Problem statement:
Entries in the following listing are to be copied exactly as they stand.
━━━
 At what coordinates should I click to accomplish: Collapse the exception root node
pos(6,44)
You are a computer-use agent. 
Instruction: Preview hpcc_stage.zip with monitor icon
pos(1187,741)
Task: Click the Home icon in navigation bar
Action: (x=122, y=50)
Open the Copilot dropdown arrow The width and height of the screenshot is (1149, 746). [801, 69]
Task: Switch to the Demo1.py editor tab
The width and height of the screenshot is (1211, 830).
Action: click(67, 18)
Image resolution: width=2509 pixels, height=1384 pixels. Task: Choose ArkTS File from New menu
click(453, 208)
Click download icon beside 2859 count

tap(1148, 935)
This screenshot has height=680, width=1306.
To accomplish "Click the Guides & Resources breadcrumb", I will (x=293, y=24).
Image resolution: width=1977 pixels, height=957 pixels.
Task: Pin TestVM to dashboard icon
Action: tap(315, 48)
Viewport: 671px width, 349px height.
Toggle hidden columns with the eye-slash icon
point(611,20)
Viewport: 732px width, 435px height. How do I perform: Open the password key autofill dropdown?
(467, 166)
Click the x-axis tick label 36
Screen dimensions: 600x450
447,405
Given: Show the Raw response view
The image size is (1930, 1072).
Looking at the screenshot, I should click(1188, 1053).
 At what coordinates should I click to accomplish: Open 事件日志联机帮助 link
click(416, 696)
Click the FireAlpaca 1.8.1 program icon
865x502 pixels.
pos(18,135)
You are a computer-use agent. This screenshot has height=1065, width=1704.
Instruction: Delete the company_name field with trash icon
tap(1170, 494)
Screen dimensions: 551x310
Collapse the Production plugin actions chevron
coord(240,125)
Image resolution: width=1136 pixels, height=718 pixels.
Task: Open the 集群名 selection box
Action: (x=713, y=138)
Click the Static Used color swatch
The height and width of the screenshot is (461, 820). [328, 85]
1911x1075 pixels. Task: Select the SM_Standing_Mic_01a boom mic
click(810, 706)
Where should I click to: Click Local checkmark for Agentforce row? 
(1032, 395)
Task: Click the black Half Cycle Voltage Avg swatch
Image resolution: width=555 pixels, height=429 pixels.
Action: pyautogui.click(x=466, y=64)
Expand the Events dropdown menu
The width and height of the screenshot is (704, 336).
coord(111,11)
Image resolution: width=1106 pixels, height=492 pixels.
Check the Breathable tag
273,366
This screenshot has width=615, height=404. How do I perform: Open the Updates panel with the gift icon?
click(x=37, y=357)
━━━
Exercise solution:
 At what coordinates should I click to accomplish: Collapse the exception root node
pos(6,44)
You are a computer-use agent. 
Instruction: Preview hpcc_stage.zip with monitor icon
pos(1187,741)
Task: Click the Home icon in navigation bar
Action: (x=122, y=50)
Open the Copilot dropdown arrow The width and height of the screenshot is (1149, 746). [801, 69]
Task: Switch to the Demo1.py editor tab
The width and height of the screenshot is (1211, 830).
Action: click(67, 18)
Image resolution: width=2509 pixels, height=1384 pixels. Task: Choose ArkTS File from New menu
click(453, 208)
Click download icon beside 2859 count

tap(1148, 935)
This screenshot has height=680, width=1306.
To accomplish "Click the Guides & Resources breadcrumb", I will (x=293, y=24).
Image resolution: width=1977 pixels, height=957 pixels.
Task: Pin TestVM to dashboard icon
Action: tap(315, 48)
Viewport: 671px width, 349px height.
Toggle hidden columns with the eye-slash icon
point(611,20)
Viewport: 732px width, 435px height. How do I perform: Open the password key autofill dropdown?
(467, 166)
Click the x-axis tick label 36
Screen dimensions: 600x450
447,405
Given: Show the Raw response view
The image size is (1930, 1072).
Looking at the screenshot, I should click(1188, 1053).
 At what coordinates should I click to accomplish: Open 事件日志联机帮助 link
click(416, 696)
Click the FireAlpaca 1.8.1 program icon
865x502 pixels.
pos(18,135)
You are a computer-use agent. This screenshot has height=1065, width=1704.
Instruction: Delete the company_name field with trash icon
tap(1170, 494)
Screen dimensions: 551x310
Collapse the Production plugin actions chevron
coord(240,125)
Image resolution: width=1136 pixels, height=718 pixels.
Task: Open the 集群名 selection box
Action: (x=713, y=138)
Click the Static Used color swatch
The height and width of the screenshot is (461, 820). [328, 85]
1911x1075 pixels. Task: Select the SM_Standing_Mic_01a boom mic
click(810, 706)
Where should I click to: Click Local checkmark for Agentforce row? 
(1032, 395)
Task: Click the black Half Cycle Voltage Avg swatch
Image resolution: width=555 pixels, height=429 pixels.
Action: pyautogui.click(x=466, y=64)
Expand the Events dropdown menu
The width and height of the screenshot is (704, 336).
coord(111,11)
Image resolution: width=1106 pixels, height=492 pixels.
Check the Breathable tag
273,366
This screenshot has width=615, height=404. How do I perform: Open the Updates panel with the gift icon?
click(x=37, y=357)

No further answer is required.